Only fans should be allowed to criticize. Because it’s for the fans. When I hear somebody go, “Country music [stinks],” I’m like, well, country music’s not for you. You’re just being elitist. Only a fan of Travis Tritt can say the record [stinks], because he’s got every one.
Also, on the need to work up your craft in private:
When you’re workshopping it, a lot of stuff is bumpy and awkward. Especially when you’re working on the edge, you’re going to offend. […] You’re mad at Ray Leonard because he’s not in shape, in the gym? That’s what the gym’s for. The sad thing, with all this taping and stuff, no one’s going to do stand-up.

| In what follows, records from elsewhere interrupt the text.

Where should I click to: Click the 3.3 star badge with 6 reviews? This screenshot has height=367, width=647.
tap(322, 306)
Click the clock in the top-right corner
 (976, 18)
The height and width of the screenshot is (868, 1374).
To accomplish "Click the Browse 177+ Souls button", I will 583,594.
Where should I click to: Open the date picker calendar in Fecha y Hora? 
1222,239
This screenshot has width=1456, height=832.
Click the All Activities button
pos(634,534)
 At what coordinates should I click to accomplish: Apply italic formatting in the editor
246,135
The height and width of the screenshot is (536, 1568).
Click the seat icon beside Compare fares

And every big stand-up I talk to says: “How do I work out new material? Where can you go, if I have a half an idea and then it’s on the Internet next week?” Just look at some of my material. You can’t imagine how rough it was and how unfunny and how sexist or racist it might have seemed. “Niggas vs. Black People” probably took me six months to get that thing right. You know how racist that thing was a week in? That’s not to be seen by anybody.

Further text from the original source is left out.